Palabras clave: Salud mental. Riesgos Laborales. Educación.


 

 

1. CONSIDERAÇÕES INICIAIS

Os Parâmetros Curriculares Nacionais (PCNs) do Ministério da Educação e Cultura1: ..., que objetivam abranger aspectos primordiais para a educação e para o trabalho do professor de Ensino Fundamental se caracterizam como:

... referenciais para a renovação e reelaboração da proposta curricular (...) e buscam auxiliar o professor na sua tarefa de assumir, como profissional, o lugar que lhe cabe pela responsabilidade e importância no processo de formação do povo brasileiro ...

O Ensino Fundamental, que contempla alunos desde a Classe de Alfabetização (C.A.) até a 8ª Série, é a base da educação do aluno; é o período em que este aprende a ler, a escrever, a realizar cálculos matemáticos e a entender os fundamentos da História, Geografia e Ciências. É nessa fase que o aluno adquire as noções sobre os grupos sociais dos quais faz parte - família, escola e comunidade, bem como sobre cidadania, que engloba os seus direitos e deveres como cidadão1.

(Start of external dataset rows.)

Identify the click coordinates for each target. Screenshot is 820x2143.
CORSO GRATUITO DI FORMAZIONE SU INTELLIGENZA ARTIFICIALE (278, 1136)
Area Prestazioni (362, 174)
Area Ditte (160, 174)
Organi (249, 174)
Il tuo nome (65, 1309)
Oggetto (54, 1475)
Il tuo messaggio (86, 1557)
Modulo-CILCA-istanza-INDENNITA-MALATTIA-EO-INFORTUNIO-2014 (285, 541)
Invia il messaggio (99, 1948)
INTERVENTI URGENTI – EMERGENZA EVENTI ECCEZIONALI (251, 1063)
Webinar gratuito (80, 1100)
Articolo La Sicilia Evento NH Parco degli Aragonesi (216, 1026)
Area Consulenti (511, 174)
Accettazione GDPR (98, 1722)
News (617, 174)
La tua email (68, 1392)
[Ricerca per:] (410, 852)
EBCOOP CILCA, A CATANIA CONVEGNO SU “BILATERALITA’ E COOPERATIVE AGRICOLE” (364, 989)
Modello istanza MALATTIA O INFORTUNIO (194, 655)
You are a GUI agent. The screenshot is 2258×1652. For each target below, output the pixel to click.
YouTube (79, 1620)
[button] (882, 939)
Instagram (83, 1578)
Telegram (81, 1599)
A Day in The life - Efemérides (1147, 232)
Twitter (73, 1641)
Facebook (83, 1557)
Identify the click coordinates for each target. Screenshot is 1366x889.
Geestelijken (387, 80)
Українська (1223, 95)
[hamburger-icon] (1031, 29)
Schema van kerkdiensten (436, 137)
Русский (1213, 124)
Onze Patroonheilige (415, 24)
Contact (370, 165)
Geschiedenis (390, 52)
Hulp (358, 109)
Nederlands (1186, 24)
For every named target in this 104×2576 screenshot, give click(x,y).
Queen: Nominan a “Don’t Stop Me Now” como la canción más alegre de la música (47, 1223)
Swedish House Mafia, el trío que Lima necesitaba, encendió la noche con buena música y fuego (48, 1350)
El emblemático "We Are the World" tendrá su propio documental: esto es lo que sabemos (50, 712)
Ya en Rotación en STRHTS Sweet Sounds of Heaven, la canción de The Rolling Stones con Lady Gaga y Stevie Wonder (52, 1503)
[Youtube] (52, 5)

O profissional responsável por educar tem o papel de preparar o aluno para a criação dos vínculos sociais e para o mercado de trabalho, incutindo nele conceitos sobre dignidade, honestidade, respeito e responsabilidade Não é, portanto, um trabalho simples, pois exigem do profissional preparo, dedicação e compromisso.

O papel do professor das Classes de Alfabetização à 4ª Série, tem sido tradicionalmente desempenhado por mulheres, como observamos em algumas visitas às salas de aula das escolas investigadas. Parece haver uma concepção implícita de que elas são melhores ou mais adequadas para esta função do que os homens, já que suas atividades implicam, de certa forma, cuidar de crianças pequenas, uma "especialidade feminina". O papel da professora seria, portanto, uma extensão do papel materno. Todos já ouvimos, desde pequenos, frases como: "a escola é o segundo lar"; "a professora é a segunda mãe" ou, mais recentemente, uma "tia"; indicadores da conotação familiar que envolve a escola e a professora, em particular a primária. Nesse sentido, Brito et al.2: consideram que:

A massificação-precarização das escolas públicas no Brasil foi acompanhada pela feminização dos trabalhos ali realizados, que têm relação com o trabalho doméstico, considerado não - produtivo, o que colabora para a desvalorização / desqualificação tanto das tarefas em si, como de quem as executa. Este processo mostra-se sócio-econômica e simbolicamente desqualificante (...) As atividades docentes apresentam-se como doação, cuidado, sensibilidade, qualidades ditas naturais da mulher/mãe, e não adquiridas socialmente ou que requeiram qualificação.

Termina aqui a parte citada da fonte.